Metallurgical coal and base metals miner Teck Resources Ltd. (TSX:TCK.B)(NYSE:TCK) remains under considerable pressure from falling commodities prices. However, in recent days there have been signs the company is gaining favour with analysts, and management has stated that they are considering making a copper acquisition to boost declining copper production. This illustrates that there is growing confidence in Teck’s outlook, but I still believe investors will find better value by looking elsewhere.
A major headwind Teck is facing is the sharply declining demand for the commodities it mines: metallurgical coal, copper, and zinc. Metallurgical coal, which generates over a third of Teck’s revenue, is now trading at its lowest price in over six years. Base metals zinc and copper, which collectively contribute 63% of Teck’s revenue, have also fared poorly. Copper is hovering at a four-year lows, while zinc prices remain depressed.

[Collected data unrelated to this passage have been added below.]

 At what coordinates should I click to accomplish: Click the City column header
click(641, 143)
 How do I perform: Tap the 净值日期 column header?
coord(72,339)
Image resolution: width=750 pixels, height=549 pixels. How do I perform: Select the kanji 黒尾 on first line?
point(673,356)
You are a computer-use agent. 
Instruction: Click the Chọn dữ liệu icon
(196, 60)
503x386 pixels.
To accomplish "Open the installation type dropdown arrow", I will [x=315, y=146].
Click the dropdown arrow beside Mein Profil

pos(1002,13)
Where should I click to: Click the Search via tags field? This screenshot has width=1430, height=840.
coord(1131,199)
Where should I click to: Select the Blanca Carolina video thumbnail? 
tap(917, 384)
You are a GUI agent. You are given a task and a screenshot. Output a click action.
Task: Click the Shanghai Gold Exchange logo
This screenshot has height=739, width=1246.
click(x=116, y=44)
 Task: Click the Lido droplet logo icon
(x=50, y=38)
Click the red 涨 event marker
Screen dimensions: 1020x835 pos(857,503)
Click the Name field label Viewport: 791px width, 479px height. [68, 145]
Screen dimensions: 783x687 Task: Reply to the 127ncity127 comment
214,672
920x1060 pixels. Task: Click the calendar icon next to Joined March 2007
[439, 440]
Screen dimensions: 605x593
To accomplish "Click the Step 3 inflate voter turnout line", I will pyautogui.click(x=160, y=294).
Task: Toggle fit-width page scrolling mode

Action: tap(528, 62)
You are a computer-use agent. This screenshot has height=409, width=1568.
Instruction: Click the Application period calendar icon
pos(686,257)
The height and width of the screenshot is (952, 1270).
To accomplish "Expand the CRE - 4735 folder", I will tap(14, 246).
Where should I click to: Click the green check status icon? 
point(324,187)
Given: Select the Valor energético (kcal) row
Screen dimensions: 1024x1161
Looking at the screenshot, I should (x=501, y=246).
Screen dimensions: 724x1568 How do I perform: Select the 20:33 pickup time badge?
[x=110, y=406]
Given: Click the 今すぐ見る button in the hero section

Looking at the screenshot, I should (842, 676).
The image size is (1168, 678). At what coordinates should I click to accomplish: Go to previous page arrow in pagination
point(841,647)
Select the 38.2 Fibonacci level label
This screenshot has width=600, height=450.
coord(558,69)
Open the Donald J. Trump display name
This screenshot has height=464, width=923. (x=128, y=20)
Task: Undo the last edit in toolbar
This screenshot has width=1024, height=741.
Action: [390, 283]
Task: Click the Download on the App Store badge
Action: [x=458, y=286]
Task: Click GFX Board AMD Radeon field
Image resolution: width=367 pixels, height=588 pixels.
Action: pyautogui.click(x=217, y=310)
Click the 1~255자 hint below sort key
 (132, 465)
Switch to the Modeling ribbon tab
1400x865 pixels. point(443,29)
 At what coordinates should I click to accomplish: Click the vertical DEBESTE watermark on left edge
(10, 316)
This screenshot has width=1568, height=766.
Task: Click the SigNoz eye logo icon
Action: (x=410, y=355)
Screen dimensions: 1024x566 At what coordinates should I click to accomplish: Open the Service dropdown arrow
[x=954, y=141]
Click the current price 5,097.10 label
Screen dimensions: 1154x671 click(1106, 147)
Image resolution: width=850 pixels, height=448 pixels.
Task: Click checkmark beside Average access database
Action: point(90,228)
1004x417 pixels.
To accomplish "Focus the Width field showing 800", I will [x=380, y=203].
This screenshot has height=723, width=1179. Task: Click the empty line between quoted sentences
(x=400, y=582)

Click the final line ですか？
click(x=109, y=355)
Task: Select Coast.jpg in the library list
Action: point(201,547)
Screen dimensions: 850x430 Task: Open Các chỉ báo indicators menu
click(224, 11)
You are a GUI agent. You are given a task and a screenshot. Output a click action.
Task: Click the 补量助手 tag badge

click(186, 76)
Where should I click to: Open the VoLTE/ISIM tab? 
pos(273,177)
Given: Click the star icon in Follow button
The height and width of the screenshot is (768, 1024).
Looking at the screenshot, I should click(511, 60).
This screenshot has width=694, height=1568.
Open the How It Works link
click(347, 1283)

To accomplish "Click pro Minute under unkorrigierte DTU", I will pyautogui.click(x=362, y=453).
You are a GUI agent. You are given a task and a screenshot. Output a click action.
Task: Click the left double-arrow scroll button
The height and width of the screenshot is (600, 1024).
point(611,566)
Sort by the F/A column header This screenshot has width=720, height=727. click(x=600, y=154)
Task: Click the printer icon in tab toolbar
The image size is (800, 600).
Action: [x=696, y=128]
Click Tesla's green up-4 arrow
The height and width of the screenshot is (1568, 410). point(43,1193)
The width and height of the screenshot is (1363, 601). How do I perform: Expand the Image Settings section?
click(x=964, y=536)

What this means is that part of what is a resounding correction in commodities across the board has emerged from a significant slowdown in economic growth in the world’s second-largest economy, China. For an economy that saw GDP growing at double-digit figures last decade, growth is now expected to slow to 7% annually or more.
This means less construction and manufacturing activity, thus leading to sharply lower demand for steel, along with its key inputs, metallurgical coal and iron ore. It also means that base metals are suffering because they are key inputs in a range of manufacturing processes and high-rise construction.
I don’t expect the economic slump that is now affecting China to go away any time soon.
China’s property boom created the problem of overbuilding, leaving property inventories at all-time highs and a large number of residential properties vacant. As a result, investment in real estate development in February 2015 fell for its twelfth straight month. Investments are now half of what they were for the same period in 2014.
I also doubt there will be any significant uptick in manufacturing activity. Not only is domestic consumption waning, but key export markets for manufactured goods, including the European Union, are battling their own economic problems.
This doesn’t bode well for any bump in demand for metallurgical coal, copper, or zinc.
The end result is that we will see a contracted slump in prices for those commodities, placing further pressure on Teck and its profitability. This, in conjunction with its heavily levered balance sheet and the financial obligations associated with its participation in the Fort Hills oil sands project, will have a significant impact on the company.
I see little upside for investors, with commodity prices set to remain under pressure for the foreseeable future. If they remain low for a sustained period, Teck’s dividend of 5%, which costs $518 million annually, could also come under threat. For all of these reasons, I believe investors would do better investing in companies with better growth potential.